Computational storage puts processing onto storage media to process it where it lies. This was impossible with mechanical drives, but it’s do-able with solid-state storage, and increasingly attractive because it costs more power to move data than to process it.
In one example, research by the University of California, Irvine, and NGD Systems suggests that eight- or nine-fold performance gains and energy savings are possible, with most systems offering at least a 2.2X improvement.
For most users, computational storage falls well under the radar. In fact, they probably won’t even know it’s happening because this typically is abstracted away from what they see. But for a large data center, these kinds of approaches can save millions of dollars per year. The key is to make this as seamless as possible, or basically invisible to the end user.

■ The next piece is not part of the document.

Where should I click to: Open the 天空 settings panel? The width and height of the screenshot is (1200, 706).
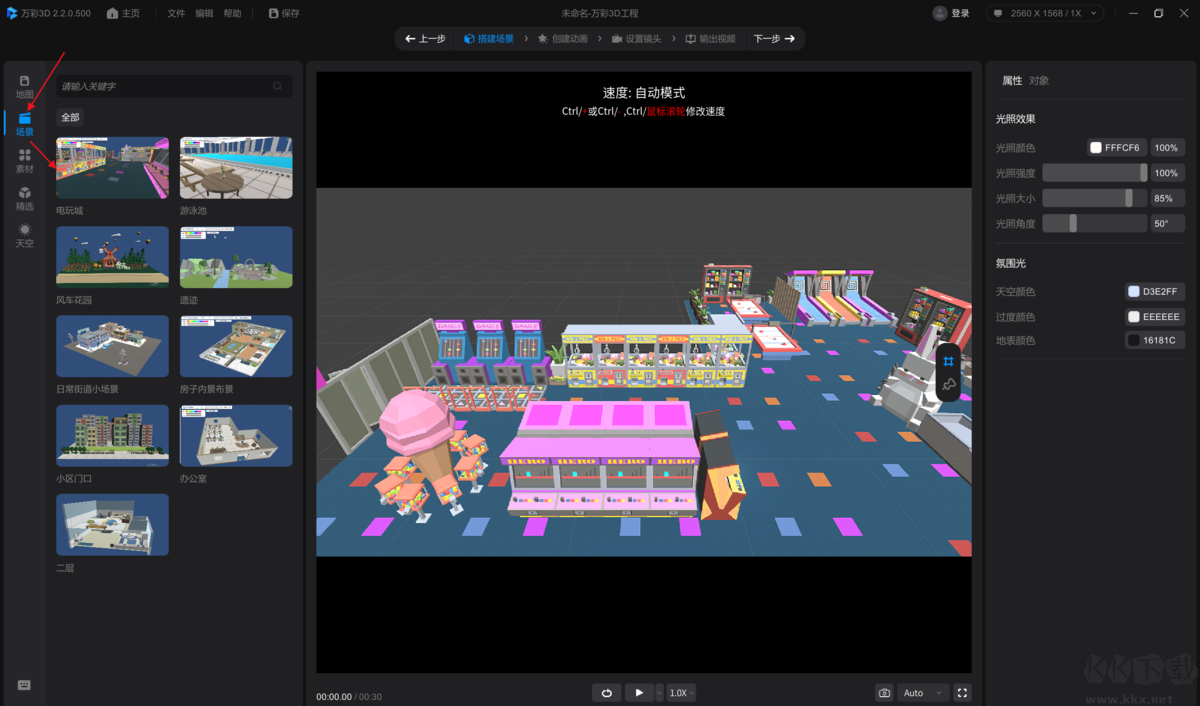pyautogui.click(x=24, y=236)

“Software is abstracting the notion that there’s even a server out there,” said Steven Woo, technology fellow and distinguished inventor at Rambus. “All they need to know is there’s this infrastructure that supports a computing model, and it’s going to execute code when some conditions are met. It doesn’t matter where it’s going to execute that code. It only matters that when conditions are met, the code runs. That’s important, because the goal is increased utilization. So instead of renting a virtual machine and sometimes having it sit idle because you can’t type fast enough or you don’t have enough jobs to run on it, now you can launch this little piece of code to run somewhere.”

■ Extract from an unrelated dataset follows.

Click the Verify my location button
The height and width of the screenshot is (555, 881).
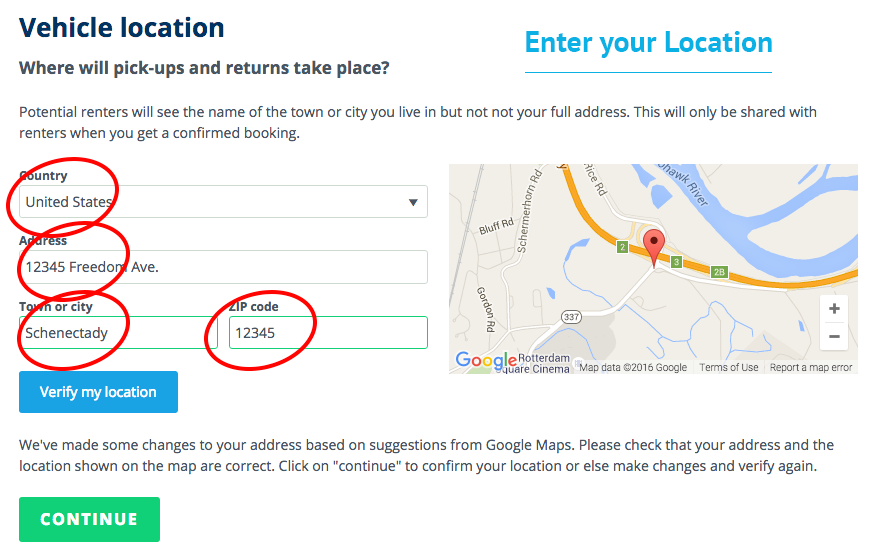click(x=98, y=392)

Fig. 1: The economics of moving data. Source: Rambus
Computational storage is one option in improving this efficiency, but it’s certainly not the only one. However, it is starting to attract more attention.

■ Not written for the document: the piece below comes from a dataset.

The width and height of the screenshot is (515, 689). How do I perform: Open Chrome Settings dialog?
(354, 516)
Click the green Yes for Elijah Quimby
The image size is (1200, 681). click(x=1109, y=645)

Samsung and Xilinx validate the concept
Computational storage has been around a few years, if quietly. IBM has been shipping an FPGA in its flash arrays since 2018, called the Flashscore Module. It does simple offload and acceleration of the storage stack, as well as compression of content.
Andy Wall, IBM Fellow and CTO of IBM Flash Storage, believes computational storage will continue to move to the mainstream. “In the case of the FCM, we’re offloading something that is pretty time-consuming, and tough to deal with in software. And so the storage of data reduction becomes easier,” he says.
Last November, Samsung and Xilinx announced the SmartSSD computational storage drive (CSD), what they claimed was the industry’s first adaptable computational storage platform. It combines a Samsung 2.5-inch U.2 SSD, with a single port PCI Express Gen 3 adapter and starting capacity of 3.84TB with a Xilinx Kintex Ultrascale+ KU15P FPGA processor. In addition to the flash memory, each drive comes with 4GB of 2400MHz DDR4 memory.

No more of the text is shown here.